Friday, July 06, 2007

Class, codes and control

The reviewer said "I would therefore recommend that the author look to Basil Bernstein’s theoretical work, Class, Codes, and Control, Vol. 3 (1970?), which is less culturally specific and makes a more sophisticated argument in favor of a strong relationship between pedagogical framing and social class position."

actually this is not my main argument at all. my main argument is just that social interactions have been theorized to have an impact on the wider social structure and so by using anyon and bernstein i argue that any evidence of a difference that exists in classrooms overtime in china could have important implications for the future social order.


Notes on the "Introduction"
I do not like Bernstein's writing very much and yet I can see that he is absolutely essential to my work and so i do need to read him more carefully. it seems that i am interested in just exactly the things that he was working on. why do i say that? there are key words that he brings up--ritual interactions, institutionalization, organizational analyses, educational ideology.

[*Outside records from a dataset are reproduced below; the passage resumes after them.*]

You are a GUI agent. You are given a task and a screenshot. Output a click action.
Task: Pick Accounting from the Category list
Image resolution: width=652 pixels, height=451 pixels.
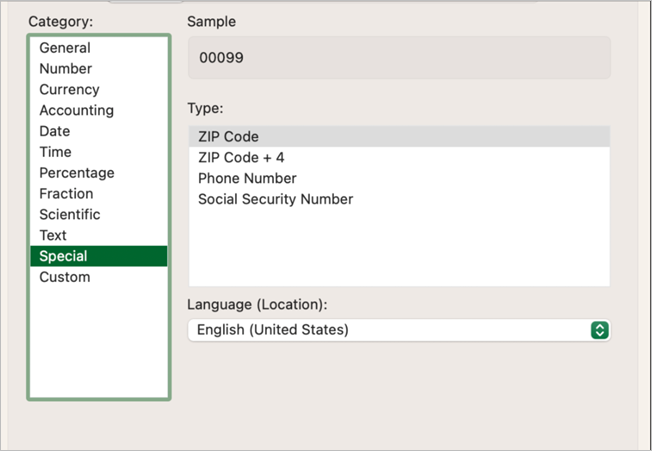[x=76, y=111]
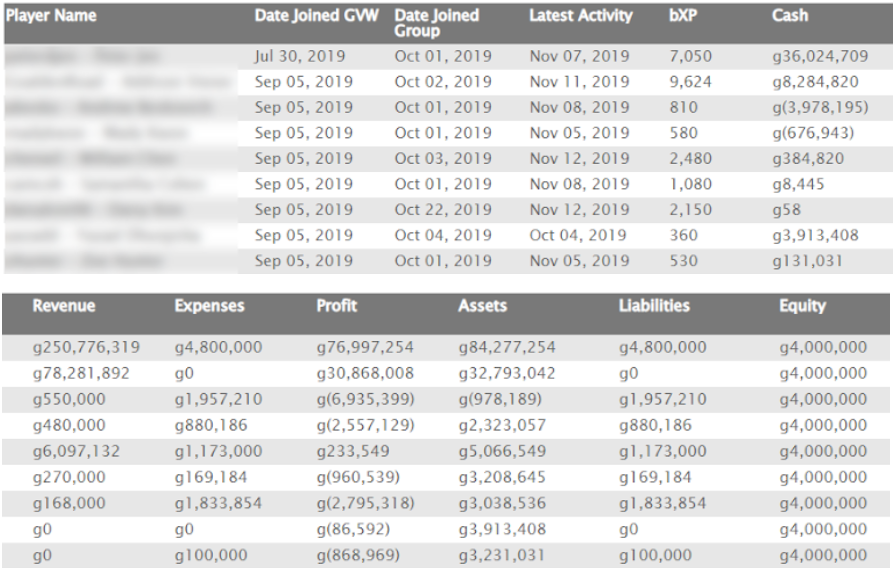Click the bXP column header
Image resolution: width=895 pixels, height=571 pixels.
click(682, 17)
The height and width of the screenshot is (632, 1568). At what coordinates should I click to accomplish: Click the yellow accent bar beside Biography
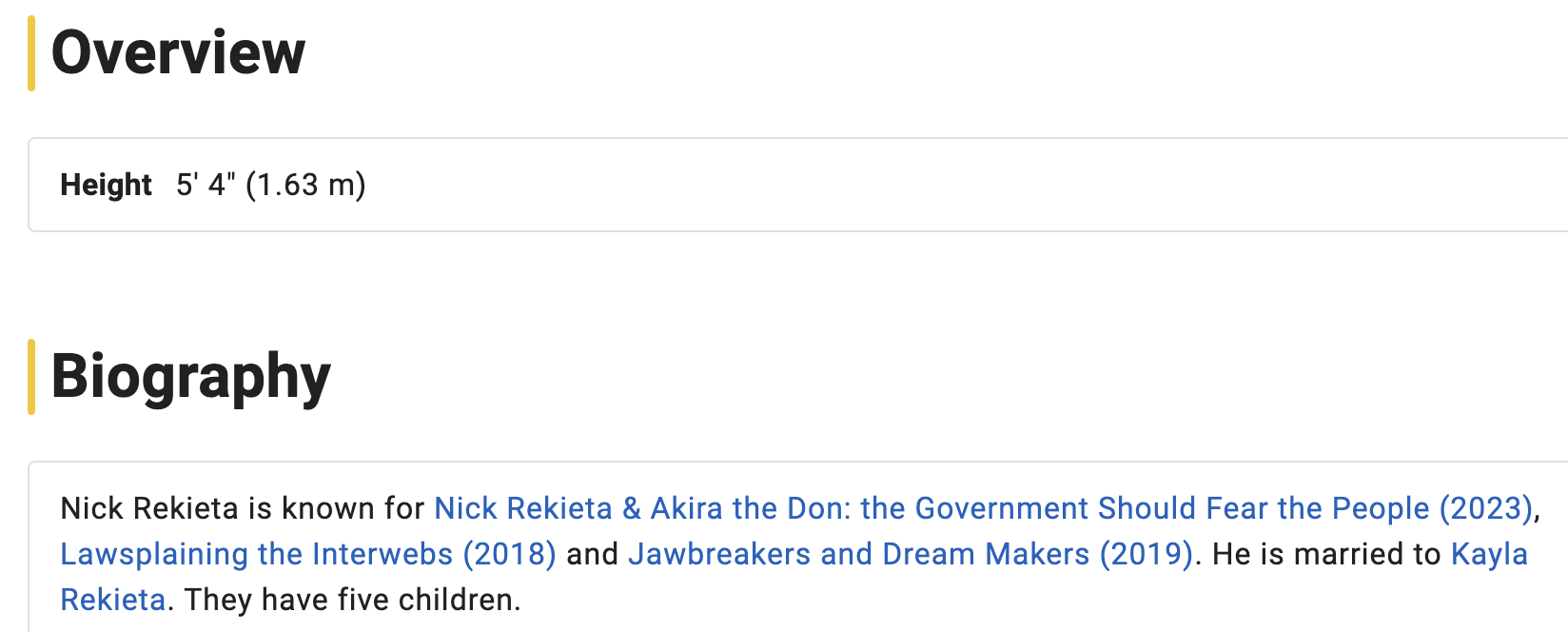point(31,377)
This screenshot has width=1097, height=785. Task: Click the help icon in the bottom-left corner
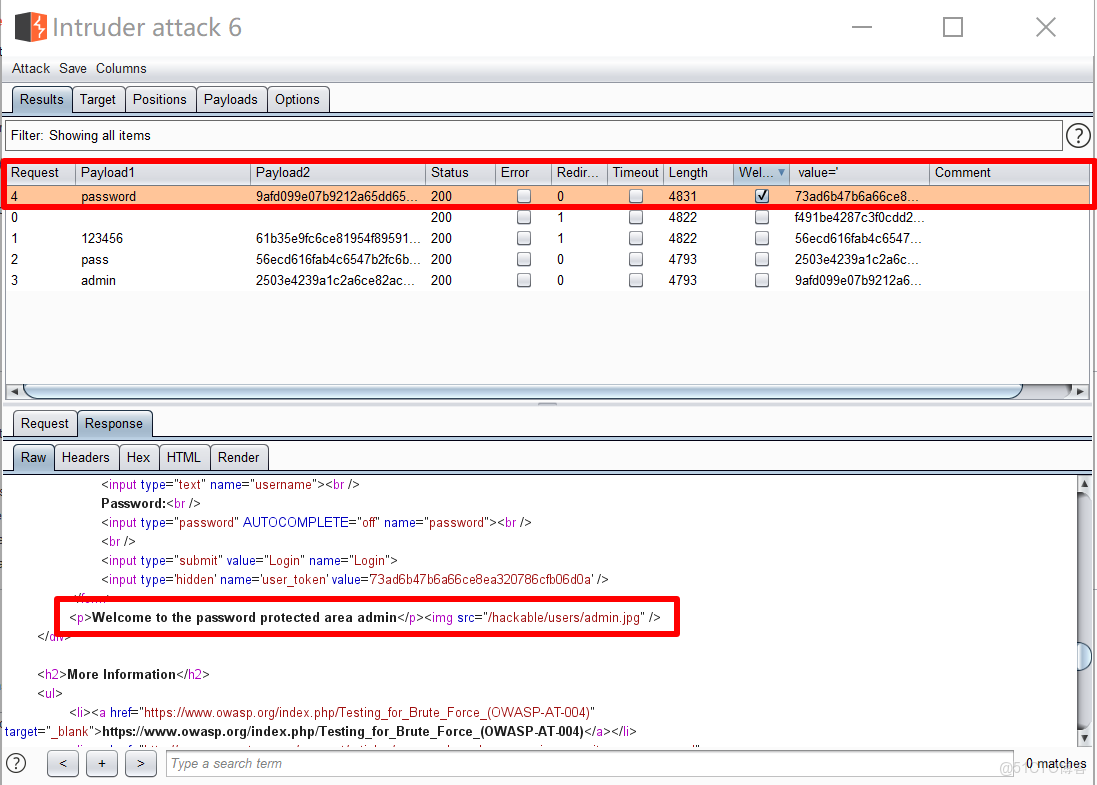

He talks about how his paper "open schools--open society?" was a polemic against application of organizational anlaysis to the school, integration of structural and inter-actional features of transmission. He says that he owes a lot to Durkheim's Division of Labor in Society. i don't know anything about this.

"although i made it evident at the beginning of the paper... that i was discussing what existed at the level of educational ideology, rather than what existed in the day-by-day practice of teh schools teh paper was taken in some quarters as a description of the facts"

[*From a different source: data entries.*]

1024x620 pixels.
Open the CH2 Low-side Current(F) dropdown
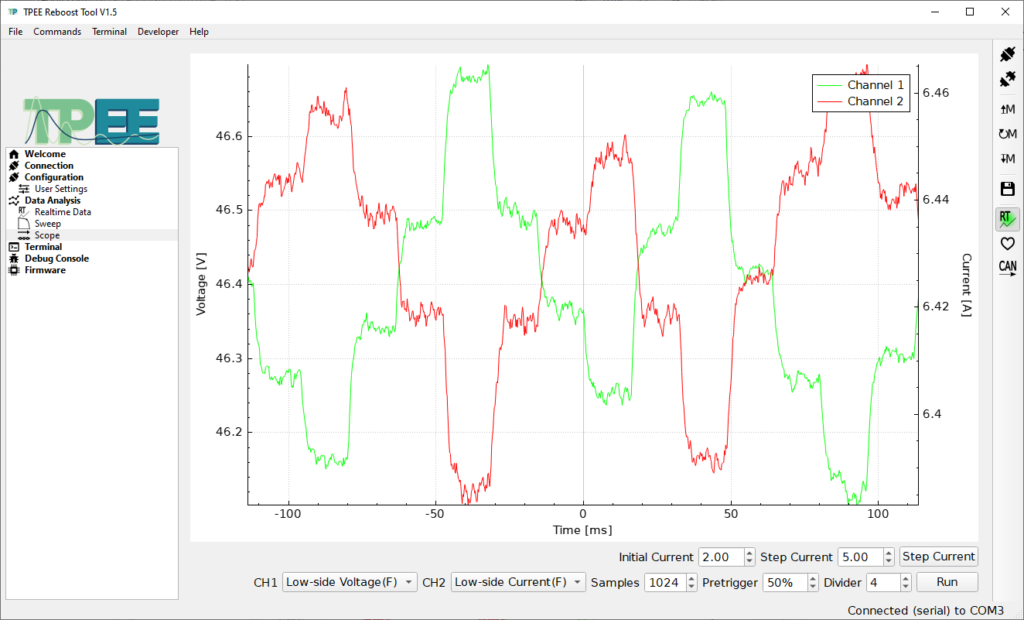pos(518,582)
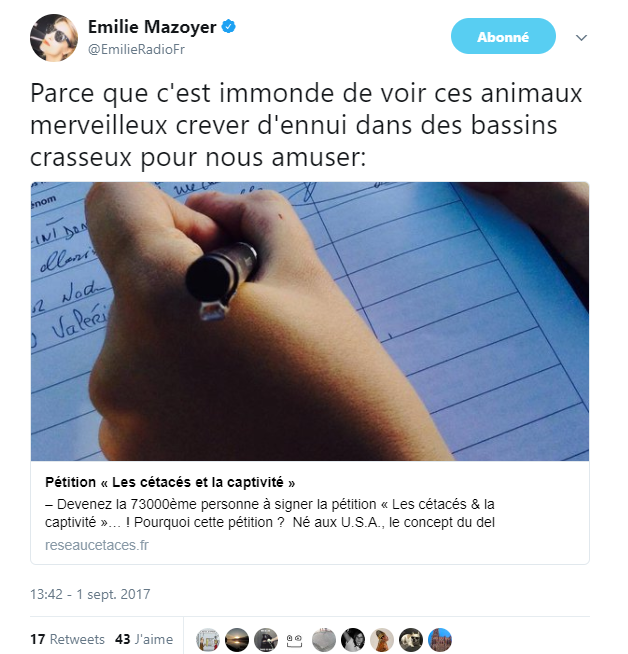628x654 pixels.
Task: Select the cathedral blue-sky liker avatar
Action: tap(440, 640)
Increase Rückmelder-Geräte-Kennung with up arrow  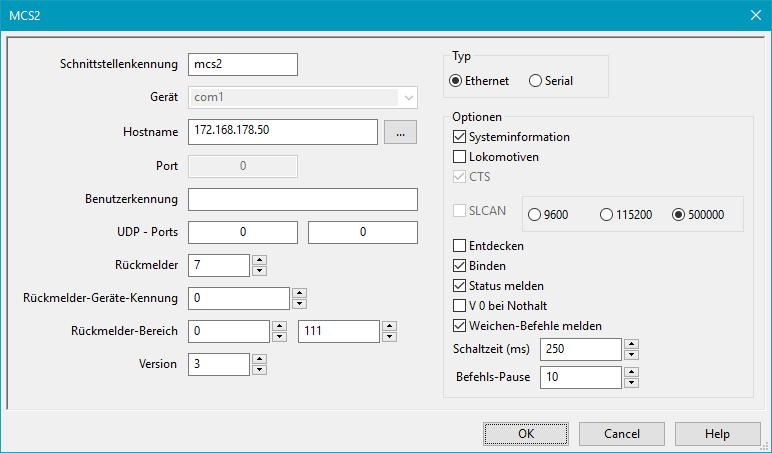[299, 293]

he is interested in the "specifics of transmission ". I believe that the structure of socialization is not a set of roles, but classficationa nd framing relationships. It is these i think that shape teh mental structues by establishing coding procedures whicha are prediated upon distinctive rules. However...behind any given classification and framing are the power relationships and the fundamental principles of social control.

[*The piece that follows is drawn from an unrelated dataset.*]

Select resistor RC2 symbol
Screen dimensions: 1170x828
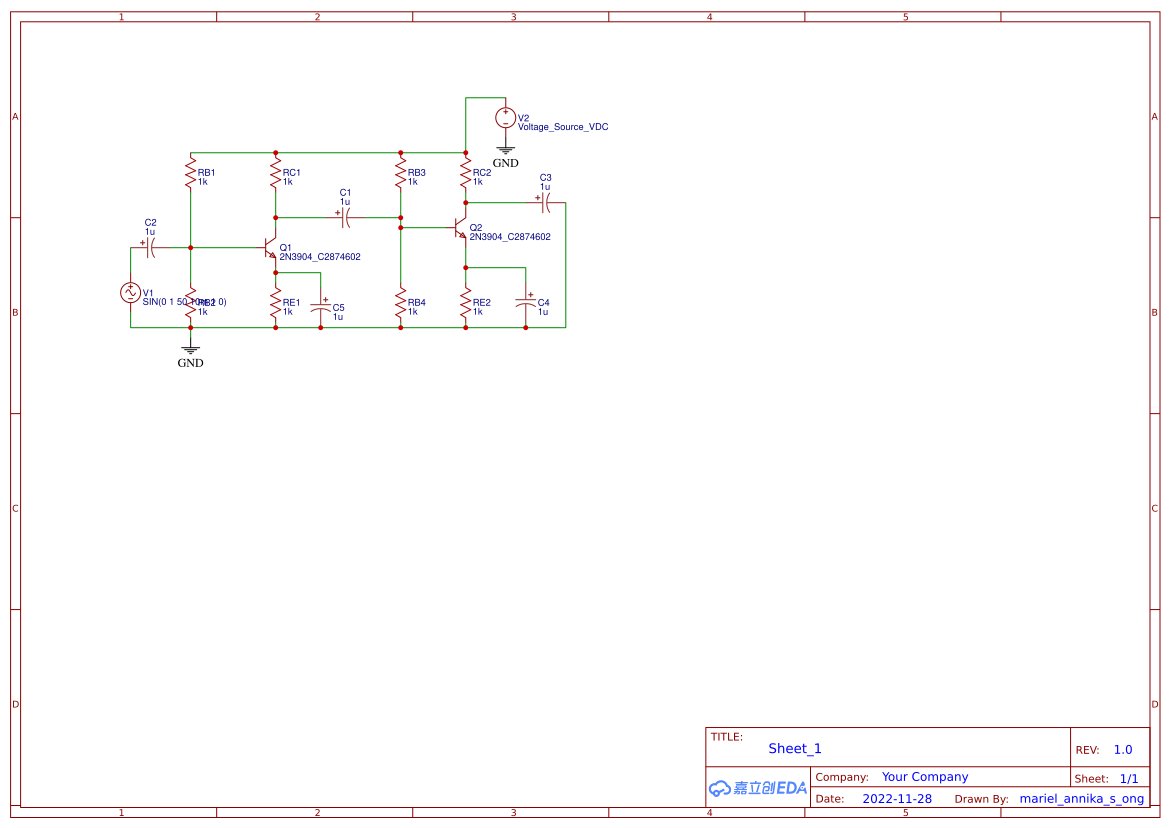(x=465, y=173)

p. 22 a general thesis for the socialization into codes

1) how class regulates the structure of communication within the family and so the initial sociolinguistic coding orientation of children.
2) how class regulates the institutionalizing of elaborated codes in education, the forms of their transmission adn therefore the forms of their realization.

level I macro-institutional level
level II transmission level
level III textual level

this is interesting--p. 23 "we should be able to move from the distinguishing features of a specific text, to the distinguishing features of the agency, to the distinguishing macro-institutional features.

p24. will be crucial to the construction of my theoretical framework:
class
polity ----> level I macro-institutional level
division of labor

dominant cultural principles (codes)
family education -----> level II transmission controls
social relationships [classification frames: regulative, instructional, inter-personal, imaginative]
situations
ground rules (meanings and realizations)
speech variant

meanings
context independent ----->level III textual
context dependent


in the introduction Bernstein references
Parsons (1964) The link between character and society" in Social Structure and Personality.

This seems like it would also be very relevant to my purpose.

willard waller also "the sociology of teaching" by willard waller.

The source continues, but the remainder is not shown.